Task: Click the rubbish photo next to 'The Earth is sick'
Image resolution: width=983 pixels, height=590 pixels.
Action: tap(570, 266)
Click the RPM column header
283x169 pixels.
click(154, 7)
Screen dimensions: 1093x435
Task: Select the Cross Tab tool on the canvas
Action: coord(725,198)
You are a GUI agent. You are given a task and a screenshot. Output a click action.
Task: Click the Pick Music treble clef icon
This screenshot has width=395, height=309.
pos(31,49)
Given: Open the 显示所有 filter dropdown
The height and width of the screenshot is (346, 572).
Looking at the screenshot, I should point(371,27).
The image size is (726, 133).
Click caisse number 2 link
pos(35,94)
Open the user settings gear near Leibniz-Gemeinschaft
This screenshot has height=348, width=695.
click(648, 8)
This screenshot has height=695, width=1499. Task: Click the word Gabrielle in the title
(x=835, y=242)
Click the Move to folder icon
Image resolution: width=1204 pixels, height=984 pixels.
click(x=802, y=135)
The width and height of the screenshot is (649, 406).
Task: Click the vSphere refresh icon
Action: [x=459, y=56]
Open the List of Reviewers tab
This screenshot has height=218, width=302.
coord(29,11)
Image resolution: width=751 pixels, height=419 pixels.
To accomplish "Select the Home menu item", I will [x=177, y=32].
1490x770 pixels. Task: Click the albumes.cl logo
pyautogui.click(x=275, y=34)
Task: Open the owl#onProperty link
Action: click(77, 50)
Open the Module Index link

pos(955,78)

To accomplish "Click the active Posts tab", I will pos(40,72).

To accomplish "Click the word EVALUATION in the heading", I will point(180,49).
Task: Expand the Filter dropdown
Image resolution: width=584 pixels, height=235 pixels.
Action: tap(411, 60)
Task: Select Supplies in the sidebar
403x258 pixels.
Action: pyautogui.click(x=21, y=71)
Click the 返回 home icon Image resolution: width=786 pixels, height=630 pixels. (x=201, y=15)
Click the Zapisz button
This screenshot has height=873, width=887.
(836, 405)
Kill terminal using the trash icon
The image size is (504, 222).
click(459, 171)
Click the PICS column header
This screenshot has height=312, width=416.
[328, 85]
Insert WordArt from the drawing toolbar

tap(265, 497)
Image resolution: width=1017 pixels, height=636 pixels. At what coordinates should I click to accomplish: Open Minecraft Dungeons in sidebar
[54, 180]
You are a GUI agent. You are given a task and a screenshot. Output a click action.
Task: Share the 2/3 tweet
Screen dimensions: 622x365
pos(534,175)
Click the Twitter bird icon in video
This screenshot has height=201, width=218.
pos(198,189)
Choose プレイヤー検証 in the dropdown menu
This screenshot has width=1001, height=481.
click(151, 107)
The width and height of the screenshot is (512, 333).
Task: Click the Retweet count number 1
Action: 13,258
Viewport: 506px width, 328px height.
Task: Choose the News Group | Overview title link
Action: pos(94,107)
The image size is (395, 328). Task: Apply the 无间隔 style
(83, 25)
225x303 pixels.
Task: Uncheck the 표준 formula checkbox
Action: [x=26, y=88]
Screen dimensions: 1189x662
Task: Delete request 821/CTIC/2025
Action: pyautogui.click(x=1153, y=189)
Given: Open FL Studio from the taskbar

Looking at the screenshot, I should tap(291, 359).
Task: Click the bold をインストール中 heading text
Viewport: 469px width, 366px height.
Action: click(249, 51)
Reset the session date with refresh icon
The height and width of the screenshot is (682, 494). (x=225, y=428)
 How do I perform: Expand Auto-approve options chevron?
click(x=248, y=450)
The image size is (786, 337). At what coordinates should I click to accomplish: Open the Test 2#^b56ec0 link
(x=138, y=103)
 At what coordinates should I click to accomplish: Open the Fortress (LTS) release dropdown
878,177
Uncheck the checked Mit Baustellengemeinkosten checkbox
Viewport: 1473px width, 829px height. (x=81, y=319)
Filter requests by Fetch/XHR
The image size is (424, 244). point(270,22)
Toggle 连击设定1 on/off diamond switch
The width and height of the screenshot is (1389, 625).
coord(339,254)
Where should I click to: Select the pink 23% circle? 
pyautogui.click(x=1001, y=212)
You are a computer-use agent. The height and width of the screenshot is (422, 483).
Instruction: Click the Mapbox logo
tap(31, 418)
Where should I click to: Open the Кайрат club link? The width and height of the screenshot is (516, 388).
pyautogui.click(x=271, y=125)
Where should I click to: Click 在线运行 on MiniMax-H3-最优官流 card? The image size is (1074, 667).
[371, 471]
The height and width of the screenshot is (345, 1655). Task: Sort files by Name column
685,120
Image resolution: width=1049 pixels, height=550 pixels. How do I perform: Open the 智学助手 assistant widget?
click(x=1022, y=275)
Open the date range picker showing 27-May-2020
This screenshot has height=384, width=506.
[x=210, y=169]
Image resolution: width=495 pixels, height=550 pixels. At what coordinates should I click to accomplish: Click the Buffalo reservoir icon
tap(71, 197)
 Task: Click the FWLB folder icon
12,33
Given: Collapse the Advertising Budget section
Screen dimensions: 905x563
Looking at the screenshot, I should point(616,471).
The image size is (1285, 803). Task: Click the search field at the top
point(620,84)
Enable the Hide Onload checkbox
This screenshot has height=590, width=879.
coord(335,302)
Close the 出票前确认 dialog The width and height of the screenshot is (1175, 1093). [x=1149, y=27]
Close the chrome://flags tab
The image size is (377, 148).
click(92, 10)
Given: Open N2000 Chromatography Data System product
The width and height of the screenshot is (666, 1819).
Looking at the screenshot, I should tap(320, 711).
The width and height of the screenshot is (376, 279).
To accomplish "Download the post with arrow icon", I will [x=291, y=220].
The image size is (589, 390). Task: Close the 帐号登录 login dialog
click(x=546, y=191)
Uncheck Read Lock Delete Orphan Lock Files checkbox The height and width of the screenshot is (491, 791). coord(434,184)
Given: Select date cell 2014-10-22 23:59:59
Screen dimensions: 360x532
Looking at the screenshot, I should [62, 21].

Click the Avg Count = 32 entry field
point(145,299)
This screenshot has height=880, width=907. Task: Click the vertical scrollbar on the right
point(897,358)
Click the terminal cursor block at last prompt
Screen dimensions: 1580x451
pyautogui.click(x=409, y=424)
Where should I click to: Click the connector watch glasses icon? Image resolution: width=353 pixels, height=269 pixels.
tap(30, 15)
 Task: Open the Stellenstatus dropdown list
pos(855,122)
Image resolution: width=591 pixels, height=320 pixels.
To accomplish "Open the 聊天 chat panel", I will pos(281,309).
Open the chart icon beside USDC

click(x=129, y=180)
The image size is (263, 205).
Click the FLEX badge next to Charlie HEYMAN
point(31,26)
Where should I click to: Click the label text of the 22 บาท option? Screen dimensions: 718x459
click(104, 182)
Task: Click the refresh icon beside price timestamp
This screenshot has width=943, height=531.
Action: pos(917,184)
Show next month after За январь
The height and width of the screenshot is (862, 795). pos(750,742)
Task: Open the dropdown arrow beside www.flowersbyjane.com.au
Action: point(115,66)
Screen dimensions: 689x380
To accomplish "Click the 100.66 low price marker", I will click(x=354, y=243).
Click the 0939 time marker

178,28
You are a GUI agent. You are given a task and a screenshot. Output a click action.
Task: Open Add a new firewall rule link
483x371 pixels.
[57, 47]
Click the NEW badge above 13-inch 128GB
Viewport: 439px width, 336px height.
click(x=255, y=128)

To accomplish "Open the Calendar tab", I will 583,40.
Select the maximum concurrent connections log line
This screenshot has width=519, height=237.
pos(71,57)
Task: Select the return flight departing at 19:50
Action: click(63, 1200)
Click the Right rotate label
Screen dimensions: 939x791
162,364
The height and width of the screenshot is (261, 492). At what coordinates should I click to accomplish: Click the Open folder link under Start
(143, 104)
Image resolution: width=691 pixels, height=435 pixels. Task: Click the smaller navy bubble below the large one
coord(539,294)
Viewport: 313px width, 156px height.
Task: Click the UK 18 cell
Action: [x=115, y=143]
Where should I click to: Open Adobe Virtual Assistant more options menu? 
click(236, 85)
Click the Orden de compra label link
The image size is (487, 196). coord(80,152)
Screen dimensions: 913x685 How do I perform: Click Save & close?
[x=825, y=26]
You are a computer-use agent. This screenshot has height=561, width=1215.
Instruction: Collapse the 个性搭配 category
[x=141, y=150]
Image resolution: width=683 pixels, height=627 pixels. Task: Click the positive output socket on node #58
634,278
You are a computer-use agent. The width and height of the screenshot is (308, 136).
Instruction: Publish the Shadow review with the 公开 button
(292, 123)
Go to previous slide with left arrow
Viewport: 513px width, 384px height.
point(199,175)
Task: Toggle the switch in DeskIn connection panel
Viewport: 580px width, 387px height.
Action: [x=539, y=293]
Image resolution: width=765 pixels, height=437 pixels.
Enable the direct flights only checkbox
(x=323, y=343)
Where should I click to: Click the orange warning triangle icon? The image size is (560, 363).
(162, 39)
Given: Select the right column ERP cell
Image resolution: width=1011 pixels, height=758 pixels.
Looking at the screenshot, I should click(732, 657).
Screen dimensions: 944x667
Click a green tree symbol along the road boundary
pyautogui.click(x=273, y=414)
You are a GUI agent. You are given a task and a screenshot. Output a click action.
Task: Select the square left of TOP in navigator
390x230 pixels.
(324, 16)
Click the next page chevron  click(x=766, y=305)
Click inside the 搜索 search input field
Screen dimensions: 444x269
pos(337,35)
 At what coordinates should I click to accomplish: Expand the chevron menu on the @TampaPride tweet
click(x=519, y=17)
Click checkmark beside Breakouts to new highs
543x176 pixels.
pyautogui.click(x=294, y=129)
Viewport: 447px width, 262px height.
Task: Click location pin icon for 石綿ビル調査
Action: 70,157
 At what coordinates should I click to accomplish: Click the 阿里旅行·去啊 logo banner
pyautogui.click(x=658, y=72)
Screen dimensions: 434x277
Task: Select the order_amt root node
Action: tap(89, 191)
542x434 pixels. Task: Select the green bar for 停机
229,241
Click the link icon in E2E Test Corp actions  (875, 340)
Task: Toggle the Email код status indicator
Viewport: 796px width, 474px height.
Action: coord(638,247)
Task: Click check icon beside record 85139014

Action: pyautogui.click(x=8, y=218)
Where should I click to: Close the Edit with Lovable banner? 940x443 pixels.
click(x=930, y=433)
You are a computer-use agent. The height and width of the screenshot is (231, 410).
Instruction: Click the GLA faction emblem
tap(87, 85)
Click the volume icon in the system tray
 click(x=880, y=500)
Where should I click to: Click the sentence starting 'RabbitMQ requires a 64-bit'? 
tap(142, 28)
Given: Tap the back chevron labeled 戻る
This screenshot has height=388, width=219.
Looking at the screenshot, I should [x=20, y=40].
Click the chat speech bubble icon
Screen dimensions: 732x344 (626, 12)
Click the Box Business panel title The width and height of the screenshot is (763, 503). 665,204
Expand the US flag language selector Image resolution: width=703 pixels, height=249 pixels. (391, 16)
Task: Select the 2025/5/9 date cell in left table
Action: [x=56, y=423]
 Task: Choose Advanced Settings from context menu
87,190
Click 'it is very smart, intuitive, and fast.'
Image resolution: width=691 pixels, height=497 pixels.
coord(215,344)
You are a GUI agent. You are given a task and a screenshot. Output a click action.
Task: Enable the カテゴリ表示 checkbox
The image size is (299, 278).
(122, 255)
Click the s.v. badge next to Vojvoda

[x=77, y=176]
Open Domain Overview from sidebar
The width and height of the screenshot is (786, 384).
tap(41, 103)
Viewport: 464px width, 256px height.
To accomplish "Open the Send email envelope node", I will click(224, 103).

_ _ _

#### [DIRECTIONS FOR THIS TASK]
Match on "heading" and report each line of the data above that has it.

#### [ANSWER SECTION]
To accomplish "Click the word EVALUATION in the heading", I will point(180,49).
Task: Click the bold をインストール中 heading text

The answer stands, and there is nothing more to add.